3) Xerox Yaklaşımı: Bu yaklaşımda tedarikçiler adım adım elimine edilmekte

ve her bir adımda uygulanan prosedür ve kurallar bir öncekinden farklı olmaktadır. Örneğin ilk adımda, teknolojik altyapısı uygun olmayan tedarikçiler elimine edilmektedir. İkincim adımda ise üretim sistemi yeterli olmayan tedarikçilerle çalışmama kararı alınmaktadır. Bir diğer adımda mali açıdan yeterli olmayan işletmeler elenmektedir.

4) Üç Grup Yaklaşımı: Bu yaklaşım tarzına göre, tedarikçiler üç grupta

toplanmaktadırlar. Birinci grupta yer alan sanayiciler, kötü performans gösterenlerdir. Bu grup, eliminasyonun temelini oluşturur. İkinci grupta yer alanlar, ilk grubun tersine iyi performans gösteren tedarikçilerdir. Üçüncü grup tedarikçiler ise, bu iki grubun arasındadır. Bu grubun performansı iyi değildir ancak istenilen düzeye gelebilecek tedarikçiler vardır. Ana sanayi işletmesi, tedarikçileri iyileştirmek için kullanacağı tüm kaynakları bu gruba aktarır.

5) Modüler Yaklaşım: Bu yaklaşım tarzında amaç, işletmelerin üreteceği

parça sayısını azaltmaktır. Buna göre, işletmeler ürünlerini belli başlı sistem parçaları halinde toplamaktadır. Örneğin bir işletmenin 15.000’in üzerinde parça üretmesi

(31)

durumunda, işletmenin bu parçaları 150 grupta toplaması, yalnızca 150 adet tedarikçi ile çalışacağı anlamına gelebilmektedir.

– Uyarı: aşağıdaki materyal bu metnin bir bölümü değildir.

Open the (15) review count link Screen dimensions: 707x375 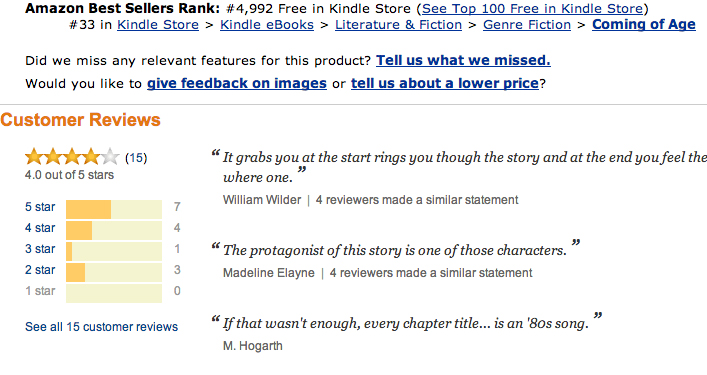coord(136,158)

Modelin dayandığı temel esaslar aşağıdaki şekilde ifade edilmektedir (Çağlıyan, 2009: 467-468):

• Alıcı belirli bir mal ya da hizmeti az sayıda (genellikle iki) tedarikçiden almaktadır,

• Parça bazında mal almak yerine sistem alma esası uygulanmaktadır. Bu iki unsur tedarik sürecinde kademeli bir yapılanmaya yol açmaktadır, • Sözleşmeler genellikle orta ve uzun vadelidir,

• Tedarikçiler mamulün tasarımından doğrudan sorumludur,

• Taraflar arasında yoğun bir bilgi alış verişi vardır. Taraflar arasında karşılıklı değişimi sağlanan bilgi miktar ve çeşit bakımından yüksektir. • Karşılıklı güven, risk paylaşımı ve teknolojik destek yüksektir,

• Ticari sözleşmeler esnektir ve taraflar arasındaki sorunlar karşılıklı görüşmeler yoluyla giderilmektedir. Yapılan sözleşmeler genellikle orta ve uzun vadelidir. Bir araba modelinin ömrü boyunca yapılan bir anlaşma bu olaya örnek teşkil etmektedir,

• Tedarikçilerin sıfır hatalı mamul sağlamaları beklenmektedir, • Hem resmi hem de gayri resmi görüşmeler oldukça sıktır,

• Toplam maliyet yönetiminin önemsenmesi ile birlikte; problem çözücü, “kazanım-kazanım” anlayışı hakimdir,

• Herhangi bir ticari ilişkide olduğu gibi işbirliği esasına dayanan ilişkilerde de taraflar arasındaki güç dengesini geleneksel ilişkilerden ayıran özellik, sorunların yapıcı bir şekilde çözülmesidir.

1.7. Tedarik Zinciri Yönetimi Süreçleri

Küresel Tedarik Zinciri Forumu tedarik zinciri yönetimini oluşturan süreçleri sekiz bölüme ayırmıştır. Bu süreçler (Croxton vd., 2001: 13) aşağıda maddeler halinde sıralanmış olup devamında detaylı bir şekilde açıklanmıştır.

(32)

1. Müşteri İlişkileri Yönetimi 2. Müşteri Hizmet Yönetimi 3. Talep Yönetimi

4. Sipariş İşleme

5. Üretim Akış Yönetimi 6. Tedarikçi İlişkileri Yönetimi 7. Ürün Geliştirme ve Ticarileştirme 8. İade Yönetimi (Dönüşler)’dir.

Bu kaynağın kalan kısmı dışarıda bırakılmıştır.